SIMILITUDES Y DIFERENCIAS
El evangelio de Juan nos presenta dos episodios de la vida de Jesús que demuestran como él trataba a los seres humanos. El primero es su conversación con Nicodemo, un fariseo “principal entre los judíos (Juan 3:1)”, perteneciente a la aristocracia de Jerusalén. El segundo, su interacción con una mujer de Samaria, la región que los judíos despreciaban hasta el punto de evitar transitar por ella. La mujer, además, no era un ejemplo de virtud. A pesar de la enorme diferencia entre ambos, las dos conversaciones con Jesús poseen características semejantes en cuanto a la profundidad, importancia y trascendencia del mensaje evangélico. Del mismo modo, demuestran el espíritu del Señor al relacionarse con la gente y el valor que concedía a cada cual, con independencia de su posición, creencias y comportamiento.

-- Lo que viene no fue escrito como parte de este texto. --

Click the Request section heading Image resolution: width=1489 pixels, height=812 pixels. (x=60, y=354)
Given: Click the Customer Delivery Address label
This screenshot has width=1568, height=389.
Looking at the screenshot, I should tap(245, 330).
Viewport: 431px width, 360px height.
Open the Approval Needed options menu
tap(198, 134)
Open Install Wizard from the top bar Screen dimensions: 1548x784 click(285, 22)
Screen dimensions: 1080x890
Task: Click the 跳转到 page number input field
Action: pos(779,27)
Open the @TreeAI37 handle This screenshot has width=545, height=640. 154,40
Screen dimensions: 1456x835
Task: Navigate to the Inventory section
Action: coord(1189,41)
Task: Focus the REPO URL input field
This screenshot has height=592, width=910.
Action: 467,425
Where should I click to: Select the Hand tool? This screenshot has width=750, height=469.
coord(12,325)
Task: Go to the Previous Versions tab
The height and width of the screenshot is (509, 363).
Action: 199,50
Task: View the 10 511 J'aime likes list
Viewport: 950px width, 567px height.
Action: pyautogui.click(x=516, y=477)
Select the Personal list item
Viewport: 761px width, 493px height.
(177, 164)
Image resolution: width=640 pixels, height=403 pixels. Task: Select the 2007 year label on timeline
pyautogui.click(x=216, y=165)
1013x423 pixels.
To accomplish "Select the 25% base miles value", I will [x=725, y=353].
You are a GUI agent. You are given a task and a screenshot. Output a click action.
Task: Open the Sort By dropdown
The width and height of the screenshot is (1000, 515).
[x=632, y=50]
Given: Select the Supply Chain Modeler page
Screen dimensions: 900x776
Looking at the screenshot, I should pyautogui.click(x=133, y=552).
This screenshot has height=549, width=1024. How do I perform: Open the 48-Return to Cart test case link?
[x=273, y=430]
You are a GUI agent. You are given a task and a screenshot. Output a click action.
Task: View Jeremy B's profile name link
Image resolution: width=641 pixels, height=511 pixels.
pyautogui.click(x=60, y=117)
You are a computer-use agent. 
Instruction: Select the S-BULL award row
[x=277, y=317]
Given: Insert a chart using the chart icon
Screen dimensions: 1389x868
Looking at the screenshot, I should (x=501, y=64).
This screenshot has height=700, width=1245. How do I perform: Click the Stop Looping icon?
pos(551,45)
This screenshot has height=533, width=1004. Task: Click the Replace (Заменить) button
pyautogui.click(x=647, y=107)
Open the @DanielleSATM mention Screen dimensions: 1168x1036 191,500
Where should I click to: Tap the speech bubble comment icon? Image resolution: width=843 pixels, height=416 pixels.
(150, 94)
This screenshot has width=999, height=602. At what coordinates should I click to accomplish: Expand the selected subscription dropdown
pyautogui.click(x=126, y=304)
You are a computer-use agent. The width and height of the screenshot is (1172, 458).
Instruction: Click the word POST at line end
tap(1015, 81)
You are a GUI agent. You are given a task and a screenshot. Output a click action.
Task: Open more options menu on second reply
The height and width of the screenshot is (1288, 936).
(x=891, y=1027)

El primero de los dos encuentros fue en horas de la noche. Tal vez el líder de Israel temiera ser visto platicando con Jesús, cada vez más reconocido por la autoridad de sus enseñanzas y su enfrentamiento con los fariseos. Como miembro del Sanedrín, el encuentro podría ser comprometedor para él y su prestigio como maestro de la ley. No obstante, sus preguntas sinceras dieron pie a palabras y declaraciones de Jesús que han llegado a ser las más amadas y recordadas por los cristianos a través de los tiempos: “Porque de tal manera amó Dios al mundo, que ha dado a su Hijo unigénito, para que todo aquél que en el crea, no se pierda, más tenga vida eterna. Porque Dios no envió a su Hijo al mundo para condenar al mundo, sino para que el mundo sea salvo por él (Juan 3:16-17)”. ¡Imposible conocer cuántas veces se han repetido de memoria!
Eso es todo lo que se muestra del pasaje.